In Facebook released its annual year in review videos and they’re driving people crazy, Lauren Gilmore piles on with more horror stories from people who didn’t like facebook’s selections (and maybe not their own life!)

Au contraire. As far as Talker is concerned, we give facebook a ringing endorsement to whatever algorithm or magic used in selecting the year’s highlights.


from Rajesh’s FB page. One of our new friends.

First, facebook chose the badminton tournament.  (see 2016 Rochester Open a smash hit at the Robert B. Goergen Athletic Center. And the debut of ZOOM.) Along with ZOOM, the tournament featured the play of Rajesh Barnabas and his wife and fellow writer, Erica Bryant.
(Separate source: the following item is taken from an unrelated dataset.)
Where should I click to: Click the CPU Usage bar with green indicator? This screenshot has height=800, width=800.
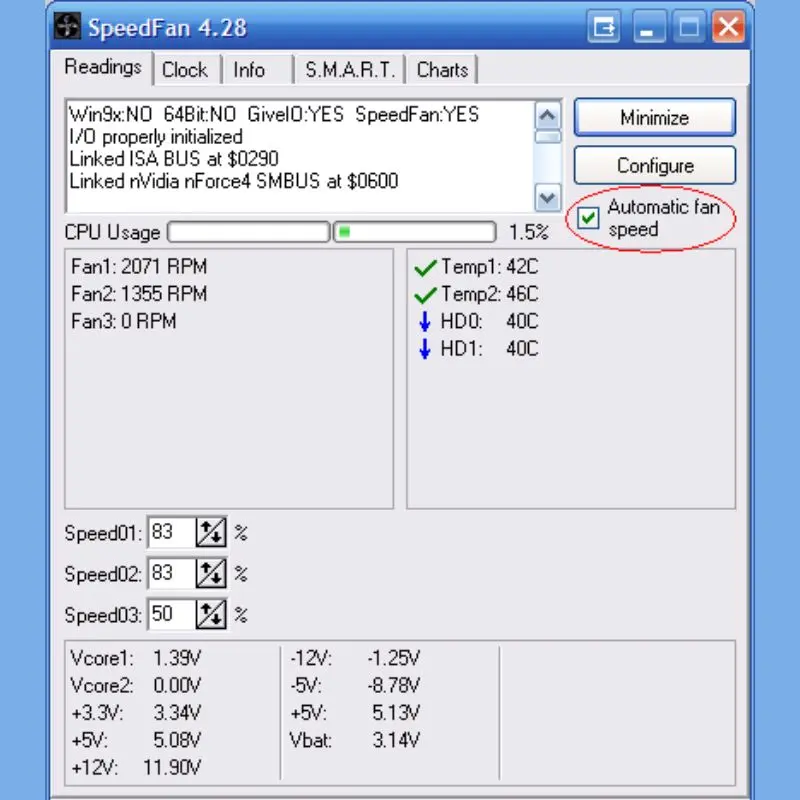(414, 233)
The story was so successful it helped prompt what became THE moment of the year.  As seen in Memories of presidential visits on Election Day in Brighton, Rajesh, former Green Party candidate for Monroe County Executive, voted Talker for Town Justice:

I just wrote you in for Town Justice… David Kramer Town Justice, has a nice ring to it…

Like I said, the highlight of the year.

Then, FB chose The electoral year in review. Getting Trumped.  For most readers, the series was enjoyable — right up to the last page.
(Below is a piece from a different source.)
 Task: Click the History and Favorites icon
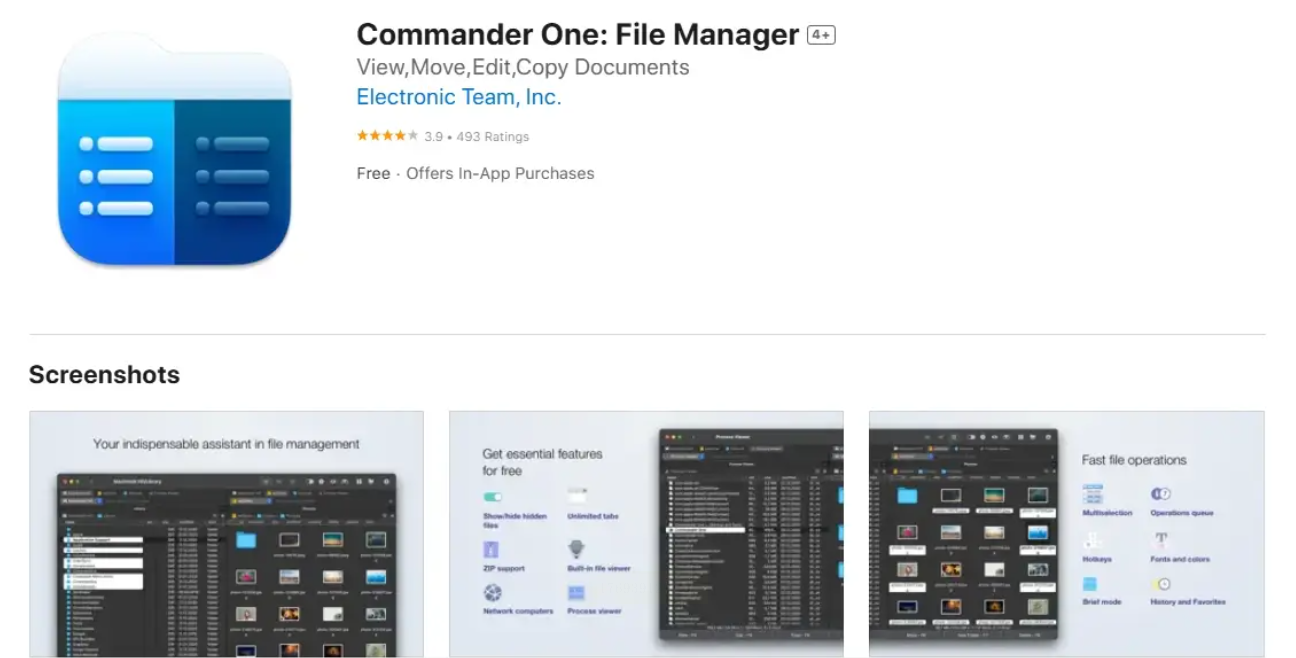(x=1161, y=584)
Finally, FB chose October 23rd and 24th, 1952 when Ike and Adlai were in town back to back. And School 29.  The story was popular with the School 29 community who were glad to spread the word about Adlai Stevenson.

So, FB, don’t listen to Nicole, Allyssa, Lauren and their millions of griping and grousing followers. You did a great job!

About The Author

Welcome to Talker of the Town! My name is David Kramer. I have a Ph.D in English and teach at Keuka College. I am a former and still active Fellow at the Nazareth College Center for Public History and a Storyteller in Residence at the SmallMatters Institute. Over the years, I have taught at Monroe Community College, the Rochester Institute of Technology and St. John Fisher College. I have published numerous Guest Essays, Letters, Book Reviews and Opinion pieces in The New York Times, Rochester Democrat and Chronicle, the Buffalo News, the Rochester Patriot, the Providence Journal, the Providence Business News, the Brown Alumni Magazine, the New London Day, the Boston Herald, the Messenger Post Newspapers, the Wedge, the Empty Closet, the CITY, Lake Affect Magazine and Brighton Connections. My poetry appears in The Criterion: An International Journal in English and Rundenalia and my academic writing in War, Literature and the Arts and Twentieth Century Literary Criticism. Starting in February 2013, I wrote for three Democratic and Chronicle  blogs, "Make City Schools Better," "Unite Rochester," and the "Editorial Board." When my tenure at the D & C  ended, I wanted to continue conversations first begun there. And start new ones.  So we created this new space, Talker of the Town, where all are invited to join. I don’t like to say these posts are “mine.” Very few of them are the sole product of my sometimes overheated imagination. Instead, I call them partnerships and collaborations. Or as they say in education, “peer group work.” Talker of the Town might better be Talkers of the Town. The blog won’t thrive without your leads, text, pictures, ideas, facebook shares, tweets, comments and criticisms.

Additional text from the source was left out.